C’est comme jouer, il faut être passionnément maître de soi… l’un avance celui-ci… l’autre déplace celle-là… chacun progresse en douceur… et soudain fulgurant… vous vous contournez, vous vous entrecroisez… parfois l’un plus rapide surprend l’autre et l’oblige à travailler pour reconquérir… à moins qu’il y renonce, pour mieux revenir par derrière…
N’est-ce pas charmant, stratégique ? ô combien relationnel !
Cette scène n’est-elle pas d’un érotisme sans nom ? Mais l’auteur a beaucoup à écrire, il ne faut pas qu’il s’attarde… Il te laisse, lectrice, lecteur, tu n’as plus besoin de lui.
Beaucoup plus tard, tu sortiras de chez elle, tu iras faire un tour sur l’esplanade, l’œil lumineux, les jambes un peu coupées. Tu sauras que cette histoire n’appelle pas de suite, qu’elle est un éclair dans la nuit et qu’elle doit le rester dans ta mémoire : éphémère, instantanée, lumineuse, immuable.
Tranquille, apaisé plutôt, cette fois, oui, tu peux rentrer chez toi, retrouver tes habitudes.

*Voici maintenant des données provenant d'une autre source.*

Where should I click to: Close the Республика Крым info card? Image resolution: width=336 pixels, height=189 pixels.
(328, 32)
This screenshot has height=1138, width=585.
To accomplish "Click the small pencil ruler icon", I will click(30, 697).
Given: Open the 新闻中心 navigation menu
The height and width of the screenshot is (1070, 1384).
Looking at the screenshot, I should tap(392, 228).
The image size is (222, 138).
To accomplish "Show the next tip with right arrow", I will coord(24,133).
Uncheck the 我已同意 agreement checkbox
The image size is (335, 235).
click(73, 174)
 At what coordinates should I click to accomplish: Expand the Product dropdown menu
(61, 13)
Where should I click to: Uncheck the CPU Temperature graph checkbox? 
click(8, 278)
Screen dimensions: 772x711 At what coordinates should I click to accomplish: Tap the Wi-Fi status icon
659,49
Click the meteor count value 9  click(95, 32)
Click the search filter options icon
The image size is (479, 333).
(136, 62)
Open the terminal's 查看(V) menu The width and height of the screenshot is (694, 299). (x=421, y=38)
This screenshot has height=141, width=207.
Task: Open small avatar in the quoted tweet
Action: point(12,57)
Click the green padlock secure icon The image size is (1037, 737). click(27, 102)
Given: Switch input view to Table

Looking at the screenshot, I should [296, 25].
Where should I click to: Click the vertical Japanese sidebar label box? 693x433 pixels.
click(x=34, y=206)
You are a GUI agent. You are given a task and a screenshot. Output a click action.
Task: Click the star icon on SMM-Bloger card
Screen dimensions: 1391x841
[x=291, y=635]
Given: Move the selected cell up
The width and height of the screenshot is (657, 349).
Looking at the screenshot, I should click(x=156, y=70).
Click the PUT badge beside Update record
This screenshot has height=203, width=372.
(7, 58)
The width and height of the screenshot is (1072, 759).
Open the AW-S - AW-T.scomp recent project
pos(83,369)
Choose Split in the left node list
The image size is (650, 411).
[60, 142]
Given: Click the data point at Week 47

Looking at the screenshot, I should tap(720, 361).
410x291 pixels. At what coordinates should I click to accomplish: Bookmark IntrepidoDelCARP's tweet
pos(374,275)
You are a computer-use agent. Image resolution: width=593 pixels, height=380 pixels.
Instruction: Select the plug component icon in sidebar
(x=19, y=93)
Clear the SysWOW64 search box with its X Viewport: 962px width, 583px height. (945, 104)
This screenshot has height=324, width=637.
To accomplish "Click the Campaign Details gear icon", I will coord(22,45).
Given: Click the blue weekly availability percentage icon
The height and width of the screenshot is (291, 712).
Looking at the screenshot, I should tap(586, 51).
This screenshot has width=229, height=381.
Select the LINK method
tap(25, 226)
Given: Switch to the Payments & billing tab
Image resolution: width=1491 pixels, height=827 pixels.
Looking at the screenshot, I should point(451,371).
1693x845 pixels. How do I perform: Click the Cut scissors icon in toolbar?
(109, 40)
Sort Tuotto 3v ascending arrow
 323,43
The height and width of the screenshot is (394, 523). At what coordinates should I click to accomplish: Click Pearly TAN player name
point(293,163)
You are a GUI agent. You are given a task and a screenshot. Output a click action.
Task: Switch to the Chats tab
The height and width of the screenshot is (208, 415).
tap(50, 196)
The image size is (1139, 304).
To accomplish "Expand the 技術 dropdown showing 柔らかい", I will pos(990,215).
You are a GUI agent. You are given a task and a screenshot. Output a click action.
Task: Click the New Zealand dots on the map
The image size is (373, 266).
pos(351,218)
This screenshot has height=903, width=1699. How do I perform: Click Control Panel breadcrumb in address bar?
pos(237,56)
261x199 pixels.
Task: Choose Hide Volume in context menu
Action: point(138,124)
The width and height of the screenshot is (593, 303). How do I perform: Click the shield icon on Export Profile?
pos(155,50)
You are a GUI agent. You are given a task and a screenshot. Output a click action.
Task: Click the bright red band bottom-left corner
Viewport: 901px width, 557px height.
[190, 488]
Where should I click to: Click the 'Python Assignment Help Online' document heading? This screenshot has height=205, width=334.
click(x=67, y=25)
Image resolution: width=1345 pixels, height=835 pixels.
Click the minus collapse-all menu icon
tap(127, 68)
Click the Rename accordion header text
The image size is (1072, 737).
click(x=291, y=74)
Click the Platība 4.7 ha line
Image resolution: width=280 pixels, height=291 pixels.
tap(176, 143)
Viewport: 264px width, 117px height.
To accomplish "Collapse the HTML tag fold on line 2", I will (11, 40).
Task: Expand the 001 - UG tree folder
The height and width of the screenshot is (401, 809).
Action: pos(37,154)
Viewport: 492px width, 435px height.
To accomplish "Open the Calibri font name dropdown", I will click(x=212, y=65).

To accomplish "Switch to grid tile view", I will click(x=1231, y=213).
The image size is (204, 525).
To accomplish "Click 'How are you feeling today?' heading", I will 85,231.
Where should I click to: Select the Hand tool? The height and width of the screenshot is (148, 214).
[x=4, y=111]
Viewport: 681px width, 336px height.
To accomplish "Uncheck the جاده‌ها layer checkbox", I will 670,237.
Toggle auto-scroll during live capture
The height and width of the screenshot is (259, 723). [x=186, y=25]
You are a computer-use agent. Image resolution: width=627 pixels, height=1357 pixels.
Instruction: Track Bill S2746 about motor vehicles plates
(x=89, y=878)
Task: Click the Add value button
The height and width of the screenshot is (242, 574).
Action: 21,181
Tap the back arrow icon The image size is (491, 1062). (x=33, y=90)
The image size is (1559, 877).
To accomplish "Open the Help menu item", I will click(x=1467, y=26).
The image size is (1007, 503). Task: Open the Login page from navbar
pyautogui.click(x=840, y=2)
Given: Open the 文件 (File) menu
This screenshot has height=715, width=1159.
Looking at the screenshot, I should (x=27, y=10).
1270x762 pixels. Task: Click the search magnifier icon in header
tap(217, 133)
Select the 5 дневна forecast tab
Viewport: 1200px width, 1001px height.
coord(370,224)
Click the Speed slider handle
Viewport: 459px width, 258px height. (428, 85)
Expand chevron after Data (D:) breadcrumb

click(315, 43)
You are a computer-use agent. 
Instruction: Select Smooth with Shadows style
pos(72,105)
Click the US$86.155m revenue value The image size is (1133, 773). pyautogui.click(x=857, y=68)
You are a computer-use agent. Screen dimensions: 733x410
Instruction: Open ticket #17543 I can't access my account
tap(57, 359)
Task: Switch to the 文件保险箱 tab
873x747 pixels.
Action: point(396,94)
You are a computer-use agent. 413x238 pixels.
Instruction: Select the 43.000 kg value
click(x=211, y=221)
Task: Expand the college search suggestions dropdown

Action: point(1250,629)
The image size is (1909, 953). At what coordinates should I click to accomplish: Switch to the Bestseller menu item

Mais j’entends protester le lecteur amoureux.
– Pourquoi partirais-je ? dit-il, dit-elle, ce qui est bien quand on aime, c’est que ça donne envie de recommencer et de recommencer et de recommencer… alors pas question pour moi de la quitter, non, je ne pars pas, je reste, j’oublie tout, je m’installe avec elle !
Bon, l’auteur ne peut pas t’en empêcher. Il a même prévu pour cela un chapitre, c’est le 65.